Homer Simpson: "I got fired from Footlocker."–The Simpsons, 2014
The Dude. Peter. Homer. Meet the American loser, an anti-hero who appears in pop culture under varying guises, to make us laugh, cringe, and feel better about ourselves. There's the "Cool Loser" as portrayed by outcast James Dean in the '50s teen drama Rebel Without A Cause, and then there's the "Born Unlucky" trope that plays out in South Park through Kenny's repeat deaths, and the baseless groundings Butters's parents subject him to – his birthday is even September 11th.
In the three examples above, Peter and The Dude portray "The Slacker," generally seen as being at fault for his (generally male) loserhood, while Homer shows us "This Loser is You," a trope employed to make the audience identify with a loser protagonist. These are already modern classics, originating in the Bush, Sr. and Clinton years, yet recently we've seen a more serious roasting of the loser, "only in America" style.
Take This L
In the months leading up to the 2016 presidential election, journalists noted Republican hopeful and reality TV star Donald Trump's frequent use of the L-word in support of his campaign to strip social security and health insurance benefits from millions of Americans. In a somewhat overgeneralized piece that still serves as food for thought, without relying on much hard data to back it up, Reuters' Neal Gabler explores the significance of Trump's "loser" epithet. Reuters' Facebook page introduced it with: "When Trump calls his opponents 'losers,' he isn't just name calling – he's tapping into the American psyche, because the U.S. is a winner and loser society."
At the same time, socialist revolutionary Bernie Sanders called to mind the loser archetype's arch enemy, the bully, when he said "Ever since I was a kid I never liked to see people without money or connections get put down or pushed around." As part of his call for political revolution and push for policies that would expand the welfare state Trump seeks to destroy, in speech after speech he called attention to the unthinkable 31 million children (around half in America) living in poverty and called real unemployment at 10.5%, around twice the Obama administration's claim of 5.3%.
"46.2 million Americans living below the poverty line…the highest number in over 50 years"

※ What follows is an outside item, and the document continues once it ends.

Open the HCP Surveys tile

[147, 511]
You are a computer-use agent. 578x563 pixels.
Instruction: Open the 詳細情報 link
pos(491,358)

Not having a job is one of the hallmarks of the American loser, and a Gallup poll showed a similar rate of 9.7% in 2010 but showed it cut in half by 2016. Around 10% of the population is over 32 million individuals who are seeking work but can't find it. In 2015, The Washington Post showed employment, on the other hand, as only 59.3%. Former chairman of the Council of Economic Advisers Ed Lazear reports 46.2 million Americans living below the poverty line as of the most recent census in 2012, the highest number in over 50 years, and 16.4 children (again only around half of the 2016 figure), the highest amount since the early '60s. Lazear reminds us that "The middle class is in a world of social Darwinism where there is a permanent threat of unemployment and insecurity. The decline of the middle class does not appear to be ending or even slowing down. And more losers will be created by our freewheeling free market capitalism."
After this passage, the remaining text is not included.